With access to the hand-drawn survey of Notre-Dame’s timber roof structure by Rémi Fromont, France’s Chief Architect of Historic Monuments, Handshouse brought together historians, traditional carpenters, students, and preservationists to authentically reconstruct Choir Truss No. 6. The truss has since been exhibited at significant sites across the United States, including the National Mall in Washington, DC, and the Millennium Gate Museum in Atlanta, GA.

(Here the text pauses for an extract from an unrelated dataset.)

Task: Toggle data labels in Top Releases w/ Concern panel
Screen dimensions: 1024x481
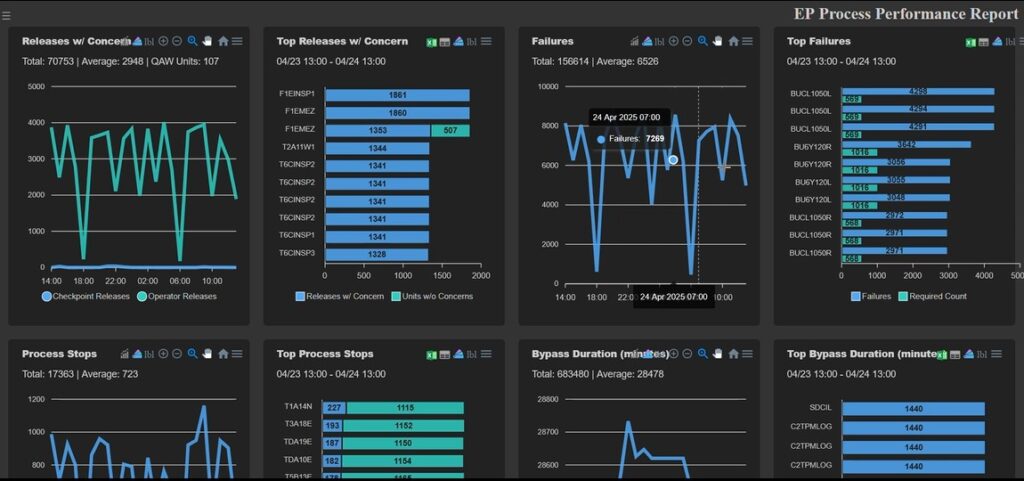Action: (472, 41)
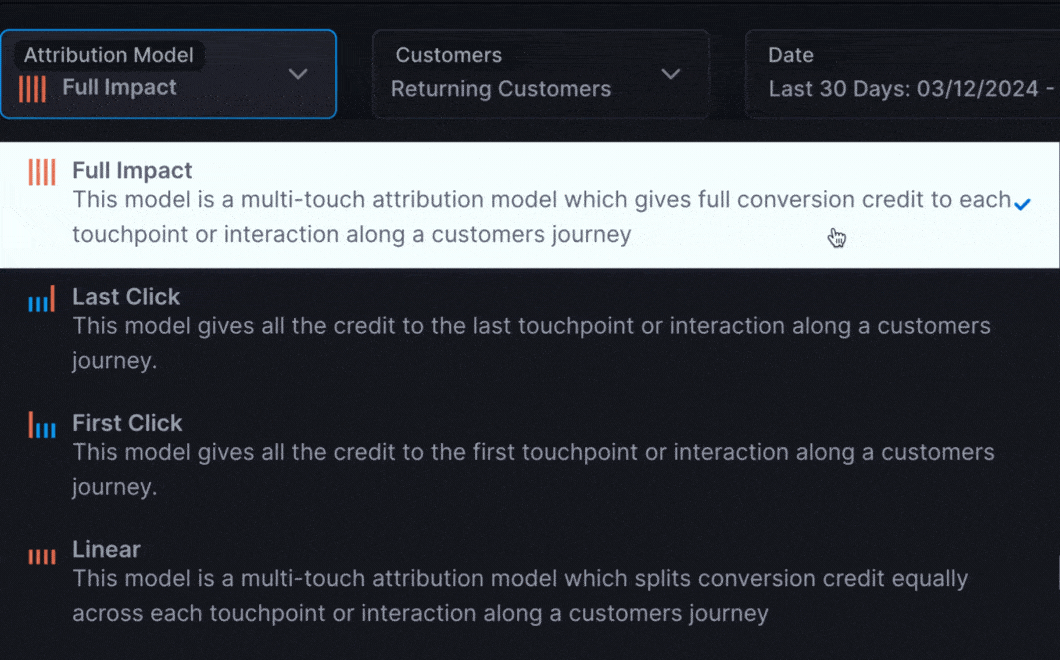Click the Linear model bars icon

[x=42, y=557]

The replica truss on display at Fenimore Art Museum was built using historically accurate tools and methods by a collaborative team that included Central New York native Jackson DuBois, Executive Director of the Timber Framers Guild, and Michael Burrey, a renowned preservation carpenter and instructor at North Bennet Street School in Boston. Both artisans were later invited to France to contribute to the official reconstruction of the Notre-Dame spire, joining the French team at Asselin Inc.
"It has been an incredible honor to be able to take part in this amazing endeavor,” DuBois said. “The rebuilding of Notre-Dame de Paris is not only a physical restoration but also a symbol of resilience, cultural preservation, and collective efforts to save an iconic landmark. Representing the timber framing community in this work has been an absolute privilege and has come with a deep sense of pride."
Fenimore Art Museum President and CEO Paul S. D’Ambrosio remarked, “We are honored to display this magnificent example of craftsmanship and cultural exchange. It brings to life a historic architectural tradition while reminding us of our shared global heritage.”
The Handshouse full-scale truss installation, along with a 1:10 scale model of the medieval roof structure of Notre-Dame are on exhibition at the Fenimore Art Museum by the generous sponsorship of the Fernleigh Foundation and Nellie and Robert Gipson.
For more details about the ‘raising’ of the truss on June 24th and other events and programs available at the Fenimore Art Museum, visit us at: FenimoreArt.org and follow us on social media. The Fenimore Art Museum summer hours are: open daily from 10:00 a.m. – 5:00 p.m.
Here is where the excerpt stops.